Carbon-Mediated Oxygen Vacancy Creation at Hematite Interfaces

Abstract

Nanoscale iron oxides (e.g., hematite (α-Fe₂O₃)) have unique properties, such as enhanced chemical reactivity and high surface area, when compared with their bulk counterparts. These nanoscale surfaces can be more reactive due to the presence of defects (e.g., oxygen vacancies). In this work, we probed the surface chemistry of bulk and nanoscale hematite via X-ray photoelectron spectroscopy, electron microscopy, and powder X-ray diffraction.

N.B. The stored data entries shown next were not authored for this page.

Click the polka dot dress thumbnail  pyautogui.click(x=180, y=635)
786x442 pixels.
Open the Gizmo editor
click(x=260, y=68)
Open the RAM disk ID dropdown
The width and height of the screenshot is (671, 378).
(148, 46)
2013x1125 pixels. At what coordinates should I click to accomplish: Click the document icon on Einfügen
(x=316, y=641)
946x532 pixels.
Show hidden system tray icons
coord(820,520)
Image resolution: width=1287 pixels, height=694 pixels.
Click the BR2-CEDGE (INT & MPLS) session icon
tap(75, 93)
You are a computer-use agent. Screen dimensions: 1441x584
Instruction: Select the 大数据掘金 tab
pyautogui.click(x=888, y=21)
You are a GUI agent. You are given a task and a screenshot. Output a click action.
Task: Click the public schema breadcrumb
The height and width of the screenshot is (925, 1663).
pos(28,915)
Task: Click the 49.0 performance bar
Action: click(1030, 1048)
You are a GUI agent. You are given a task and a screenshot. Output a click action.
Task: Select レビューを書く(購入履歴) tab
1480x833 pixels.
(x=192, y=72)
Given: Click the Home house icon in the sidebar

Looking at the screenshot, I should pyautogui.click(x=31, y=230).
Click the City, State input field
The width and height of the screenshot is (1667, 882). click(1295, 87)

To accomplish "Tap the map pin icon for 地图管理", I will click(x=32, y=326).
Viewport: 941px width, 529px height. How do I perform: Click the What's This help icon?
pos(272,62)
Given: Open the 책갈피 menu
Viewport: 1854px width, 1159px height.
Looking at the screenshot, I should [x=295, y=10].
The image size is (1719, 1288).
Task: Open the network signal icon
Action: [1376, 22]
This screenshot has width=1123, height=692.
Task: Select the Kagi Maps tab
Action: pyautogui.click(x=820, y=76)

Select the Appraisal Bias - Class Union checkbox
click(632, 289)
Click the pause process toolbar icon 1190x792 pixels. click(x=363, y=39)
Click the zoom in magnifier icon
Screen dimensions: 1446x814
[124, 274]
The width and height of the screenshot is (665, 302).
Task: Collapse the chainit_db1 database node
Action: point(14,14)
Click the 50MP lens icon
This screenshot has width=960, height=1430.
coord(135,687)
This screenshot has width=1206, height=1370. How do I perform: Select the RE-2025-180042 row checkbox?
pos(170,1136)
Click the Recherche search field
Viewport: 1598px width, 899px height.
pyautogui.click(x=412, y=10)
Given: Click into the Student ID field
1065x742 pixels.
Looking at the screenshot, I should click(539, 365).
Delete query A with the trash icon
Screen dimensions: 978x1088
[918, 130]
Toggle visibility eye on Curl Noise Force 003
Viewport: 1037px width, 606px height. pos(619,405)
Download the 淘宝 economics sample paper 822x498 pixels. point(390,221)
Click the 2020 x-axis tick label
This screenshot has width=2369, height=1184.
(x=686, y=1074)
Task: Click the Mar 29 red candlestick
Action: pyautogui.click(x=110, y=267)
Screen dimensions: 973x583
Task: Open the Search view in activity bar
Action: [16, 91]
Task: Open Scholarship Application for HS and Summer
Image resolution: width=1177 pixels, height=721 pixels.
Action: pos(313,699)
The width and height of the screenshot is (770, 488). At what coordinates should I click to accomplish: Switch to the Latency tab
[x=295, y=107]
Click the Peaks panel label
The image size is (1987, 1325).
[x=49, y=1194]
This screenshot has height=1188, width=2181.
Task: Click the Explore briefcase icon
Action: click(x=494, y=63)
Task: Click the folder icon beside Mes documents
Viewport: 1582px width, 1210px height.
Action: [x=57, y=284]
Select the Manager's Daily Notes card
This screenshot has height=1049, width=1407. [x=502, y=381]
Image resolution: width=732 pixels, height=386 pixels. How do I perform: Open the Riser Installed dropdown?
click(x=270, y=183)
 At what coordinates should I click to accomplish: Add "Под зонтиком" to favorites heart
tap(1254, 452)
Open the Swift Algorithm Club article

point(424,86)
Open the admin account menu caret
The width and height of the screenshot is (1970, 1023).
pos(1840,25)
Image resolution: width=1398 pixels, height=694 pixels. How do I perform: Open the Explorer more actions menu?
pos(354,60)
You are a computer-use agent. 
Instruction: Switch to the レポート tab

Oxygen exposure and vacuum annealing experiments were conducted to add or remove oxygen vacancies and remove adventitious carbon. In the absence of the oxygen annealing step, vacuum annealing resulted in partial reduction of Fe(III) to Fe(II) on all hematite surfaces. This is a size-dependent effect, with the extent of reduction increasing as the crystallite size decreases. In addition, the atomic concentrations of carbon increased on all iron oxide surfaces after vacuum annealing. Oxygen annealing almost completely removed carbon from sample surfaces, and no Fe(III) reduction was observed in the absence of carbon. Under these conditions, the results reveal that carbonaceous material enhances oxygen vacancy formation, which then facilitates the reduction of Fe(III) on hematite surfaces. We provide new insights into the mechanisms of Fe(III) reduction on both bulk and nanoscale hematite surfaces and establish the major role of carbon in oxygen vacancy formation.